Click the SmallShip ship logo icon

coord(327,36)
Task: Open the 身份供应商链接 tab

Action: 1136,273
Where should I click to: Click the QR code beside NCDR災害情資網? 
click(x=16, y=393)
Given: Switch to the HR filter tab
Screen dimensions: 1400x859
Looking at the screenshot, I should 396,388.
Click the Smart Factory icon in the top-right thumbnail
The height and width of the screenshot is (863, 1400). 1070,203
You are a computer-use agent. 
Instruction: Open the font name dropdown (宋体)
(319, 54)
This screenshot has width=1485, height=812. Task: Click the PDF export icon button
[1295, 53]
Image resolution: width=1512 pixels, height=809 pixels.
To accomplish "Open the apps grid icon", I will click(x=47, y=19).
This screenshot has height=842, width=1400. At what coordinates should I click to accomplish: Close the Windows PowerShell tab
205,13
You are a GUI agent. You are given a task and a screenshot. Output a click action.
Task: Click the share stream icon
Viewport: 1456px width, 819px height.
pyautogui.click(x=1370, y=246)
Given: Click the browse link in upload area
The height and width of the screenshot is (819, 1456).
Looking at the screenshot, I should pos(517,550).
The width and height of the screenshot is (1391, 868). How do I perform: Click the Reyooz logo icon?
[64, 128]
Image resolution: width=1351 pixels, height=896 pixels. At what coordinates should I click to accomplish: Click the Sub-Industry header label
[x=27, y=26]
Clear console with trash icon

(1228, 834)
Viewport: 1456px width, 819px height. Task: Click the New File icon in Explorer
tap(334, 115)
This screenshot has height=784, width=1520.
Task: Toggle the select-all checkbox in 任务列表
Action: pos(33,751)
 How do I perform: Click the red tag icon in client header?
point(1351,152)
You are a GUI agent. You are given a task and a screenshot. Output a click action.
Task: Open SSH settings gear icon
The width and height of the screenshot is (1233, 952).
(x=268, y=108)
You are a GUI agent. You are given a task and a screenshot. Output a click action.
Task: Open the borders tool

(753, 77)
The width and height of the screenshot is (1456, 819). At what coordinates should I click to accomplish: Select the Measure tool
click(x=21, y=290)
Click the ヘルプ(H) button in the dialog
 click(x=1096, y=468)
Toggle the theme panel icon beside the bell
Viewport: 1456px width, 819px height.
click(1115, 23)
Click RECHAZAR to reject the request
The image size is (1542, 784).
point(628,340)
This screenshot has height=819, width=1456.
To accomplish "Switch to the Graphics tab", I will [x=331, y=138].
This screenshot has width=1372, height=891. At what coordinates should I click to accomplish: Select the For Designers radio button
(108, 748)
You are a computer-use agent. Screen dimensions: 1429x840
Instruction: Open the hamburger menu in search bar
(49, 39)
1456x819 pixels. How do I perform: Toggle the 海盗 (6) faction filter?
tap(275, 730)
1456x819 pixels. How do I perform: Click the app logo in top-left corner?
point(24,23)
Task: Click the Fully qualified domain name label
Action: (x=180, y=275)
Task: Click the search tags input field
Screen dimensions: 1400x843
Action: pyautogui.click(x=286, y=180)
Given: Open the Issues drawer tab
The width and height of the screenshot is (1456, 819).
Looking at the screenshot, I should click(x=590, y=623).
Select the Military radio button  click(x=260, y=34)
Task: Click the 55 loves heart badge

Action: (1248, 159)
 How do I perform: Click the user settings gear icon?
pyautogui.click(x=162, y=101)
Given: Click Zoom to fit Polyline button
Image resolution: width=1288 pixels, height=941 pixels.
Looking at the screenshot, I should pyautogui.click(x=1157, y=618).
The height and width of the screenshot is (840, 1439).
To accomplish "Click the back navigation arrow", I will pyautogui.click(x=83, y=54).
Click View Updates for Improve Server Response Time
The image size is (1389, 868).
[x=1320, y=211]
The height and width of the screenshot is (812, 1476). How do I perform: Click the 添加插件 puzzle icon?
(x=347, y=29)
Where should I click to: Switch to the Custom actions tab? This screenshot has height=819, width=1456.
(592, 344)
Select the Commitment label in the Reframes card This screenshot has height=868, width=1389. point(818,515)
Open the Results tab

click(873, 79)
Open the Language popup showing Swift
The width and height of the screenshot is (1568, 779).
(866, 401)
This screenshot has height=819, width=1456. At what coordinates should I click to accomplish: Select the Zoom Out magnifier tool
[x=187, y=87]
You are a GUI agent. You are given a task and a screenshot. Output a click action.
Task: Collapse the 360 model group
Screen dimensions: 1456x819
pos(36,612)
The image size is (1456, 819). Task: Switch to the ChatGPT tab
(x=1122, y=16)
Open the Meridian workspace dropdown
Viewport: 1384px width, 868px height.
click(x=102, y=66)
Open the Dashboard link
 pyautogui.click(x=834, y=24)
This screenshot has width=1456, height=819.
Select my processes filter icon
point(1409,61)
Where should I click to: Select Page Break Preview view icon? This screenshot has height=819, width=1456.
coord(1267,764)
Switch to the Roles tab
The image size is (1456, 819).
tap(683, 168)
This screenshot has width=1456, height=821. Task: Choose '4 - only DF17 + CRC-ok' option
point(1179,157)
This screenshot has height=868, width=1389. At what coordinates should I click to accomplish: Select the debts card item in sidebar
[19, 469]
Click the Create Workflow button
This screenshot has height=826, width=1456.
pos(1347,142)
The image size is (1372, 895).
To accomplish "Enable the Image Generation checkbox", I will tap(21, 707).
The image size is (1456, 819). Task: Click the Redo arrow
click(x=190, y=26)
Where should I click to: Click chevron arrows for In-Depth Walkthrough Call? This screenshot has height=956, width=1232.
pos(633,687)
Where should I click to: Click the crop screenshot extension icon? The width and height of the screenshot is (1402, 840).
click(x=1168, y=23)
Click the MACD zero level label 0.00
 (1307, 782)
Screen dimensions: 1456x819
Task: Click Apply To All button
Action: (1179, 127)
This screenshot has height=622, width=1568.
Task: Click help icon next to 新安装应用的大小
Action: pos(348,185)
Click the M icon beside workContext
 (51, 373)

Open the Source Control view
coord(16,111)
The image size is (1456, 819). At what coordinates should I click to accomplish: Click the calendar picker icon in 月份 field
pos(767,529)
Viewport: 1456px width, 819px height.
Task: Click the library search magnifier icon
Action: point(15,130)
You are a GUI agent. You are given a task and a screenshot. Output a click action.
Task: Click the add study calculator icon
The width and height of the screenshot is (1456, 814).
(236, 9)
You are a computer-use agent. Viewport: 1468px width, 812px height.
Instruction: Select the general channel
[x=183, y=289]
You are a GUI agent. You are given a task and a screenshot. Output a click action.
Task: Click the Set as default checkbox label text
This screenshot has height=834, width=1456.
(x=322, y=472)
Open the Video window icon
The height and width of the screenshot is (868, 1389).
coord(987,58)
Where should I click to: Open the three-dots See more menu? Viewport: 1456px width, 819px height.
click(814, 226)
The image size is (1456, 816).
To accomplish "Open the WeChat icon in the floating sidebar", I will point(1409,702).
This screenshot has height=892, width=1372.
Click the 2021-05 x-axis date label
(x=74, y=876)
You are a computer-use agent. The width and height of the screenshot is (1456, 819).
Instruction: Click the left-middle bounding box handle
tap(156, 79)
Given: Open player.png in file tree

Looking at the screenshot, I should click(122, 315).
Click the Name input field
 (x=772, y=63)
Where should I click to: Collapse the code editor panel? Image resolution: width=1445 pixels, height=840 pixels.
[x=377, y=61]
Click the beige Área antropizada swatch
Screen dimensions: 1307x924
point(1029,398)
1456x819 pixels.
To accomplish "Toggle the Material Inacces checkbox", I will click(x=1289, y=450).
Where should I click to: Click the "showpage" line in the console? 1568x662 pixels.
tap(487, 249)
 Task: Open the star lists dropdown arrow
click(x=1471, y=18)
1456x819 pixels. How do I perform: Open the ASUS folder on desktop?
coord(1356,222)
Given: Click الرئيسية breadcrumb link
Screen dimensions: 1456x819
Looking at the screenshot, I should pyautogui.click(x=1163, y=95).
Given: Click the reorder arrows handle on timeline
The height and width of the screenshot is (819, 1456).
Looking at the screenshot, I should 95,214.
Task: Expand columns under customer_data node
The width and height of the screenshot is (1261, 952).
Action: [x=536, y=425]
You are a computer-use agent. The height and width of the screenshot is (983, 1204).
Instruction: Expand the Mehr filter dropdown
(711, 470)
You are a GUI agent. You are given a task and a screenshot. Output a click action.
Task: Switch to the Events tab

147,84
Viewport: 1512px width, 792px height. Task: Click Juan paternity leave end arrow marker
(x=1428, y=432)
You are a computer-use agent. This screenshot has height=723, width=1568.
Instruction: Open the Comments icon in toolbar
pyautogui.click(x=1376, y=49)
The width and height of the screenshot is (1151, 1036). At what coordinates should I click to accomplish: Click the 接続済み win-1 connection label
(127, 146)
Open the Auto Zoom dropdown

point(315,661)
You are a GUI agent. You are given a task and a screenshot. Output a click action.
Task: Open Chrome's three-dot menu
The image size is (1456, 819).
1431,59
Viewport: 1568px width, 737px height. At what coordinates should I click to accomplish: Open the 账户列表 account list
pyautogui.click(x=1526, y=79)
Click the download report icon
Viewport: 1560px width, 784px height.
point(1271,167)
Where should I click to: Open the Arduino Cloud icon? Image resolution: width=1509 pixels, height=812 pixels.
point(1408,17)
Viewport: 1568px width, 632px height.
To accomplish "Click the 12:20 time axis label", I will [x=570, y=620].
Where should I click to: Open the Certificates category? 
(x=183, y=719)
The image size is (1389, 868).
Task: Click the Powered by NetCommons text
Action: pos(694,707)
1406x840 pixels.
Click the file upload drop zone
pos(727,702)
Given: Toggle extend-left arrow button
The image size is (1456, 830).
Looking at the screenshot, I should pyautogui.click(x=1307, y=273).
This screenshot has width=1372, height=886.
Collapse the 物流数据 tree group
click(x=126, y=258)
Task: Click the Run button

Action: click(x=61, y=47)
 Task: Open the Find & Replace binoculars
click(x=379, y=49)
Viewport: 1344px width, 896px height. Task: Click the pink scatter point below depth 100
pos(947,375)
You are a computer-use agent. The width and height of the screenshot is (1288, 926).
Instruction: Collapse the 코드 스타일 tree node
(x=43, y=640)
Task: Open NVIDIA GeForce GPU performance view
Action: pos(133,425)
────────────────────
**WHAT IS BEING ASKED:**
Lines after the one containing "Given: Switch to the HR filter tab" are not part of the task. Output the entries exactly from their first line through that one.

**SOLVED EXERCISE:**
Click the SmallShip ship logo icon

coord(327,36)
Task: Open the 身份供应商链接 tab

Action: 1136,273
Where should I click to: Click the QR code beside NCDR災害情資網? 
click(x=16, y=393)
Given: Switch to the HR filter tab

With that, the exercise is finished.